Nope, sorry. And you must have been one of the lucky ones as a kid.

In decades past, doctors did try exactly what you remember -- giving small doses of the allergy-causing substance from poison ivy in hopes of making people's immune systems more tolerant of poison ivy. But these attempts usually failed, and sometimes made people worse, said Dr. Robert Stern, chief of dermatology at Beth Israel Deaconess Medical Center.

If doctors gave the substance orally, it passed through the digestive system and caused a red, itchy rash in a particularly unpleasant place, the rectum. If they tried to desensitize people by rubbing a tiny bit of poison ivy on the skin, that elicited exactly the response they were trying to avoid -- a red, itchy skin rash.

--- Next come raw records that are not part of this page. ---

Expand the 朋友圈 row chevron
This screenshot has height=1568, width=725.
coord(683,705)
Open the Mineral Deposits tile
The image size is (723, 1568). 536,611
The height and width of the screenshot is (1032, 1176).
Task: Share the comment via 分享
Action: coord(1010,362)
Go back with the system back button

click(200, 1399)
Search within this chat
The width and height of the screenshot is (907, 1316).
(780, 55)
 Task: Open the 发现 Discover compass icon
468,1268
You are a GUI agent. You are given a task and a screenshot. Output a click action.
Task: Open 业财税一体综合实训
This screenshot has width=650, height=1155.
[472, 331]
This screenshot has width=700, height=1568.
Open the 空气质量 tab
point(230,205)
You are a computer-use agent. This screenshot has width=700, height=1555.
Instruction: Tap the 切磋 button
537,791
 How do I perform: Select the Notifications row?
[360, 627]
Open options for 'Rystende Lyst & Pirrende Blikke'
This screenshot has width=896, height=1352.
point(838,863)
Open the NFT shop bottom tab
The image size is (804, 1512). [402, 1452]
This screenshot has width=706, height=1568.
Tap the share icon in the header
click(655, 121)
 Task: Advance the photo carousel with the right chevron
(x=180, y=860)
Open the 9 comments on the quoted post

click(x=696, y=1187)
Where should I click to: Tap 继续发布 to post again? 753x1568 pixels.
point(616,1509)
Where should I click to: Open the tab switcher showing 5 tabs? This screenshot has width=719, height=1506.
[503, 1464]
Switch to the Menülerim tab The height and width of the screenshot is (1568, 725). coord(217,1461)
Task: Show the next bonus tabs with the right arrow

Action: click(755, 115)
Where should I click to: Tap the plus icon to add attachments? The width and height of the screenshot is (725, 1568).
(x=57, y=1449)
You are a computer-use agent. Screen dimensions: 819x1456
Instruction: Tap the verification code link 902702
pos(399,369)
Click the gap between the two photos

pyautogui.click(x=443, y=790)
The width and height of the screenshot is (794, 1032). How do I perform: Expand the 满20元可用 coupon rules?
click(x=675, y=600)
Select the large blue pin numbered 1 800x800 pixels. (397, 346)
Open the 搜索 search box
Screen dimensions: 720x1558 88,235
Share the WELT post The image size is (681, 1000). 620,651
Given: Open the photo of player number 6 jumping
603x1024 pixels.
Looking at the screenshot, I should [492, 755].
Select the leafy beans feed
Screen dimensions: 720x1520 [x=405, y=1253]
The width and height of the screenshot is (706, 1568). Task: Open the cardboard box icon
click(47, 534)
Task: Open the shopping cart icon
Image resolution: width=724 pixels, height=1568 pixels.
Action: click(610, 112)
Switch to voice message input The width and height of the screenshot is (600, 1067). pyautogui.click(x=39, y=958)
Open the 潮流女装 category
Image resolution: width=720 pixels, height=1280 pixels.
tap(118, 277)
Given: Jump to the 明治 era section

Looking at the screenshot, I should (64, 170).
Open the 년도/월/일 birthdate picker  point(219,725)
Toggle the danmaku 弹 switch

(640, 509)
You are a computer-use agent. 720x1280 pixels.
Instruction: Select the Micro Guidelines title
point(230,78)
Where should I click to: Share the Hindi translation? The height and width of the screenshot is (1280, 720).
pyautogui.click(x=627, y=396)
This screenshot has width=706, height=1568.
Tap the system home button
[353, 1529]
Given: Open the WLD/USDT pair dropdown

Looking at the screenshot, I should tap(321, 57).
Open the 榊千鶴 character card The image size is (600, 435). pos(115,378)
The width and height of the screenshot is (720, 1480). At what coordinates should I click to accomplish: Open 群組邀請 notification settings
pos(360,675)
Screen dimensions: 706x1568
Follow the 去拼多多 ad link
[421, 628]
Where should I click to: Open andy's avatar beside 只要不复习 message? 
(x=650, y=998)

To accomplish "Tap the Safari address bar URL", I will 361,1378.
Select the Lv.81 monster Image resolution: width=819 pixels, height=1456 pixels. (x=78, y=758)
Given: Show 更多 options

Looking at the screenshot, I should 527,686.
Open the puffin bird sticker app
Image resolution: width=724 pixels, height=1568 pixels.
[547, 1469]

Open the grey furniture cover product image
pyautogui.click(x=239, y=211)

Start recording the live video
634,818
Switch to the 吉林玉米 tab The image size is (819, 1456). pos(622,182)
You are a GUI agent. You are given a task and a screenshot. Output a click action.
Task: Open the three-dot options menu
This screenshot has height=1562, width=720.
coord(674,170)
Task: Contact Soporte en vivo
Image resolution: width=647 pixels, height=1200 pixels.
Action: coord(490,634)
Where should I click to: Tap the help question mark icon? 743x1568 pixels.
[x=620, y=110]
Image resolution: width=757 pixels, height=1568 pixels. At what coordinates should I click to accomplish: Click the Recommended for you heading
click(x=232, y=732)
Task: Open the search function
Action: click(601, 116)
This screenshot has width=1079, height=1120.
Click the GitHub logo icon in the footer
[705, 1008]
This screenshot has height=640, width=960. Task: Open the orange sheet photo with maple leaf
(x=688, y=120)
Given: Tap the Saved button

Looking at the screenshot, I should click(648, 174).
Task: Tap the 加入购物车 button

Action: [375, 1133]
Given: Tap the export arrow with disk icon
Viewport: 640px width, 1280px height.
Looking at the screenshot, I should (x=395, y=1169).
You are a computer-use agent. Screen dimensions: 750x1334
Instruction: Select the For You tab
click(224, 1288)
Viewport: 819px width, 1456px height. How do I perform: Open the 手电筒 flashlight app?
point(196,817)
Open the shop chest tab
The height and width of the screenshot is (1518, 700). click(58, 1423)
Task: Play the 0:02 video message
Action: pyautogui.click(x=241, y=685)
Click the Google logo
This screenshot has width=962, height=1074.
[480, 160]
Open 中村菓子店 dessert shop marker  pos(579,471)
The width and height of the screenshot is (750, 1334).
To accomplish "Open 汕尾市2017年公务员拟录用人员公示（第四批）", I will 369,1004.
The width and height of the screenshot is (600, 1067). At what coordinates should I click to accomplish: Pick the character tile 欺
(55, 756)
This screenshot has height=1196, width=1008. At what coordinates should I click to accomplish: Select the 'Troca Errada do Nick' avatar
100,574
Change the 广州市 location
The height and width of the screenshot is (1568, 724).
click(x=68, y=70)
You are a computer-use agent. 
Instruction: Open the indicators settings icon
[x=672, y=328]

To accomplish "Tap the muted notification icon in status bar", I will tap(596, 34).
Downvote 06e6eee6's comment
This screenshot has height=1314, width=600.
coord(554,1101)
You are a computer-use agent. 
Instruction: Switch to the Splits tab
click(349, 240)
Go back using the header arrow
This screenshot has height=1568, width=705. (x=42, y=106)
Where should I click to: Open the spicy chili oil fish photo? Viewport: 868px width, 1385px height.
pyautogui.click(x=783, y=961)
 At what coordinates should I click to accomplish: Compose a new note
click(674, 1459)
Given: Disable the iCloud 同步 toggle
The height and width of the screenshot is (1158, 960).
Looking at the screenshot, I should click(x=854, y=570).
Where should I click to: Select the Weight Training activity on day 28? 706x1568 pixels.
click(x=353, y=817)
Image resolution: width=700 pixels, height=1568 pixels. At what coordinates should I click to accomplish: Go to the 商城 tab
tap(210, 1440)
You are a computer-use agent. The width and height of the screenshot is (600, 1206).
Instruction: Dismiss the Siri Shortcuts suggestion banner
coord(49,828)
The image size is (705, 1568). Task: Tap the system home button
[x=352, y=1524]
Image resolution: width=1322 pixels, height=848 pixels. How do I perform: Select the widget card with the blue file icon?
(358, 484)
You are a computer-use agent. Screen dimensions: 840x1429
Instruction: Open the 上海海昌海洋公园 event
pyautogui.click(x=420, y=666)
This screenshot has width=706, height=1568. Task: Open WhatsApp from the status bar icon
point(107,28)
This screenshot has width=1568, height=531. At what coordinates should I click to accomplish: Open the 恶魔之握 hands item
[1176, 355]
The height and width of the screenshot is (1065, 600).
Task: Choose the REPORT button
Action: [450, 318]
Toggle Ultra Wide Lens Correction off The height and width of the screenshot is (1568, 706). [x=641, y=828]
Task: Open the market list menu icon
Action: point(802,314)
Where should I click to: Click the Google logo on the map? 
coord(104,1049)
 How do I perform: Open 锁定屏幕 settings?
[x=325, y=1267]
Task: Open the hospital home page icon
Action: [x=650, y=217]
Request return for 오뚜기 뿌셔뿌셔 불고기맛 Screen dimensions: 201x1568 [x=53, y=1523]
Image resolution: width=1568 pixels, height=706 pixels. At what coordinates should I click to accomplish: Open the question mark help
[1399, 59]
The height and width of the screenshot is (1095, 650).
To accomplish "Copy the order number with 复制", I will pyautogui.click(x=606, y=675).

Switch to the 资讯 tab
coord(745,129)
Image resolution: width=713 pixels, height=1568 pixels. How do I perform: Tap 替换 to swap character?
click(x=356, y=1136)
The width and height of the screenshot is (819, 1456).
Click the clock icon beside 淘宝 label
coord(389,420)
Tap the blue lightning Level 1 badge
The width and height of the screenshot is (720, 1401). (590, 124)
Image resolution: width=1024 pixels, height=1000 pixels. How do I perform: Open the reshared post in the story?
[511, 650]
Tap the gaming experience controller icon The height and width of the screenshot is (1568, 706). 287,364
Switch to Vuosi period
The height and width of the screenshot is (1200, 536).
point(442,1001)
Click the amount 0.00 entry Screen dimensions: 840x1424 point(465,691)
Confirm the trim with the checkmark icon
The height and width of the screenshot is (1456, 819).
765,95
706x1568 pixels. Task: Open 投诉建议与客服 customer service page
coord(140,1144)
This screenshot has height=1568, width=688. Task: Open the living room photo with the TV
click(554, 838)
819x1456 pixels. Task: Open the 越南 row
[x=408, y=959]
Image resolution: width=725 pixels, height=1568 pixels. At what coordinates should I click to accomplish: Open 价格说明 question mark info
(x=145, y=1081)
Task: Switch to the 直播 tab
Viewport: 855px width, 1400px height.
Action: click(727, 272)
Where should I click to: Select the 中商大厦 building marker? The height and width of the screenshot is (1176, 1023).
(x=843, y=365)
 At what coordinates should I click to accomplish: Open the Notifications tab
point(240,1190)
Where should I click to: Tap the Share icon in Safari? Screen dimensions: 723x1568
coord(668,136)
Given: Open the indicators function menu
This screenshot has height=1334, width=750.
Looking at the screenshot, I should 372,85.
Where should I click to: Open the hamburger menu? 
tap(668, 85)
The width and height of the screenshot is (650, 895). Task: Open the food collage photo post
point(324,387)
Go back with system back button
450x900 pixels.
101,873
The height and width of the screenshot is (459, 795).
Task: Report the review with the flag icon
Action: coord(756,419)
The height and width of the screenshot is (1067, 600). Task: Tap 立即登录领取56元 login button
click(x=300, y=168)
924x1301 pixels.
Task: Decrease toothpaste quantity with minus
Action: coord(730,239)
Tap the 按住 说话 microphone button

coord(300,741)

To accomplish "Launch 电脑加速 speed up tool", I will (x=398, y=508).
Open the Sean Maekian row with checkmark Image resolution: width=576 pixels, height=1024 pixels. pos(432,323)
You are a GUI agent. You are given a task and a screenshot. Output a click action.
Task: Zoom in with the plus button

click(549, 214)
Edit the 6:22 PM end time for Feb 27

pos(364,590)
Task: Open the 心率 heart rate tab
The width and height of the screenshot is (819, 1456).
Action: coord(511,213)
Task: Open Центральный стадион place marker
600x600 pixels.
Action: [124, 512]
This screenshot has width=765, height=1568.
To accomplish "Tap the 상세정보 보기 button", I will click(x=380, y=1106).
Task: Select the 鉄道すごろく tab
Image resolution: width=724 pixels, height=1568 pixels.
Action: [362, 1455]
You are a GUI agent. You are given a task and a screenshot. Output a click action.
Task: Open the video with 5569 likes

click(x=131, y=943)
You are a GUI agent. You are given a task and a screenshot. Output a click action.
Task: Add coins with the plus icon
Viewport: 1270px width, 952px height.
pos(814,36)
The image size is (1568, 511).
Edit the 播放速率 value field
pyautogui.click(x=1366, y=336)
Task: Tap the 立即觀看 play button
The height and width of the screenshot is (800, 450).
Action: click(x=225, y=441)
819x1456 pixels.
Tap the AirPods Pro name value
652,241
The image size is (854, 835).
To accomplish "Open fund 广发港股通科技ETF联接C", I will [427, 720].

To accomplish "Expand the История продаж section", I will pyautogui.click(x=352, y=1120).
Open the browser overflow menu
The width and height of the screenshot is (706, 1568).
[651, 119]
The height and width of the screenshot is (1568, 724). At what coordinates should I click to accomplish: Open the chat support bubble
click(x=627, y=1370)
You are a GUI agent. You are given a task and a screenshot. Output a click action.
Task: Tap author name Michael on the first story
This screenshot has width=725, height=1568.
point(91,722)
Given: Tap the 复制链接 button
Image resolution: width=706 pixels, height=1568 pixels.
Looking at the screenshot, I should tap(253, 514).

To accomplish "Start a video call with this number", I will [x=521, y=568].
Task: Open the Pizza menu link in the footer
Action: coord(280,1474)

Unlike allergic reactions to things like pollen, with poison ivy the exaggerated immune response is not triggered by antibodies but by cells called T cells. The first exposure to poison ivy won't do much, but the second time the T cells are primed to pump out chemicals that trigger inflammation.

Even if there were a good way to desensitize a person to poison ivy, it might be dangerous, said Dr. Mariana Castells, codirector of the allergy and clinical immunology training program at Brigham and Women's Hospital. If you "tolerized" people to the substance in poison ivy, "you might tolerize people to things they should be reacting to," like viruses and bacteria, she said.

Bottom line? Stay away from poison ivy if you can (and don't burn it if you're cleaning up your garden!) If you do get a poison-ivy rash, wash it gently with water (no soap), use oral antihistamines like Benadryl or anti-itch lotions, and topical steroids like Clobetasol. If that fails, your doctor may prescribe an oral steroid such as Prednisone.